My personal contribution to moving in this direction can be found at

https://github.com/robertramey/library_status

This permits me to:

a) run the serialization test suite with boost build. This is a single
button which builds all the libraries that the serialization depends
upon, and runs all the tests.

b) The results are displayed on a giant cumulative matrix which permits
me to see which tests are failing on which platforms.

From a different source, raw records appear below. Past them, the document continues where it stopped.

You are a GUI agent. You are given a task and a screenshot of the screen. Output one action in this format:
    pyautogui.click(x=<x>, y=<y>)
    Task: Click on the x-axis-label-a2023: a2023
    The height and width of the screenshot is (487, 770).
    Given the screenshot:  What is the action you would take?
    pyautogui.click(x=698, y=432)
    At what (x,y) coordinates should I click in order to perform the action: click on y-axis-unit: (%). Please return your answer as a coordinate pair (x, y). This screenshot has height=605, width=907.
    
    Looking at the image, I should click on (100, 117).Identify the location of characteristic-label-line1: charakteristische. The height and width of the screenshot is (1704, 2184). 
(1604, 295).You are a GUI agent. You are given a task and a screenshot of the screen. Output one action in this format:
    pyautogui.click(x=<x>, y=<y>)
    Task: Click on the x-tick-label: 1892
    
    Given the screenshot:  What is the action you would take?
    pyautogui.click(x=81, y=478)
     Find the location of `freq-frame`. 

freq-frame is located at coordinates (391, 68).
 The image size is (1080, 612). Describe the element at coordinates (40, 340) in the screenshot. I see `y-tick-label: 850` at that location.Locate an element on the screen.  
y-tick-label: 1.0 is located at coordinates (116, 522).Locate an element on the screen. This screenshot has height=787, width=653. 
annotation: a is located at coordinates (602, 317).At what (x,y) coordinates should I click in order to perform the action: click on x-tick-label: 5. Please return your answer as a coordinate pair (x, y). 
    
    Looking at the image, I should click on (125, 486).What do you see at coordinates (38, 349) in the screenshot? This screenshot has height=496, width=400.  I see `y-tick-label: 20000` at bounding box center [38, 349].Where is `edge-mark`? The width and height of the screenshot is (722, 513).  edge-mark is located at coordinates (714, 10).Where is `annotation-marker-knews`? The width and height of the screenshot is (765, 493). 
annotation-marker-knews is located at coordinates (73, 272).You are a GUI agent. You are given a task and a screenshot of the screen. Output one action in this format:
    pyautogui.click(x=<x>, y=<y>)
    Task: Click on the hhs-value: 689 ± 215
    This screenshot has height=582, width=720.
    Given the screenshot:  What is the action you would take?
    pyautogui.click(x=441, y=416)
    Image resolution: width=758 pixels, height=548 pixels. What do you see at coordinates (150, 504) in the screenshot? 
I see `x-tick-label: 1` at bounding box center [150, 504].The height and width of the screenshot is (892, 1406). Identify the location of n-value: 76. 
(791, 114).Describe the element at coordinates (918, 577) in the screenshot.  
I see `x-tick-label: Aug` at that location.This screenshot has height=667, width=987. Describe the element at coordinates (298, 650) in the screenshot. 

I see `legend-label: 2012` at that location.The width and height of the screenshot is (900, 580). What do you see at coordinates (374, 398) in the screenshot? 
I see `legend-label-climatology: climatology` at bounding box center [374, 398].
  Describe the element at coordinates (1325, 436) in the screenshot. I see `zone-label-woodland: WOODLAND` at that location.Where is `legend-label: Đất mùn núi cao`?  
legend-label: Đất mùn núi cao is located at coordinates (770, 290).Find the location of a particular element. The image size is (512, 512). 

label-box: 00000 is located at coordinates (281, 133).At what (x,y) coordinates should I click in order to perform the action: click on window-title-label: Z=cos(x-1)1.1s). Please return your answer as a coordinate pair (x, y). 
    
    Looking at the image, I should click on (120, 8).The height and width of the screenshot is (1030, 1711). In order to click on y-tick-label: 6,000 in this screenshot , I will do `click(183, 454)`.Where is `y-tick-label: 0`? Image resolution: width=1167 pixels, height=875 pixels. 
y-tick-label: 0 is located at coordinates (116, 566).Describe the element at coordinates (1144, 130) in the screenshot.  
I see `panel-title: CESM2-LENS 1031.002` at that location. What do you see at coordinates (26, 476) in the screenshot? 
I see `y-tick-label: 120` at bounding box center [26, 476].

Here is a recent
copy of that matrix

http://htmlpreview.github.com/?https://github.com/robertramey/library_status/blob/master/library_status.html

more information is available here:

http://htmlpreview.github.com/?https://github.com/robertramey/library_status/blob/master/index.html

If this idea were implemented we would have:

a) recent tests on all platforms actually being used regardless of how
obscure.
b) an easily browsable data base of test results.
c) less dependency on centralized CI testing resources
d) less pressure on boost testers
e) more people participating and being a member of the boost community -
helping to promote the "Boost Brand (c)"
f) Since Appveyor, Travis, regression.py, and individual users would be
posting all results to a common database, we'd be decoupling test
results presentation from any particular testing platform.
g) Should CMake solution every get accepted, it could easily be adjusted
to post the the database as well.

Boost needs this going back at least a decade.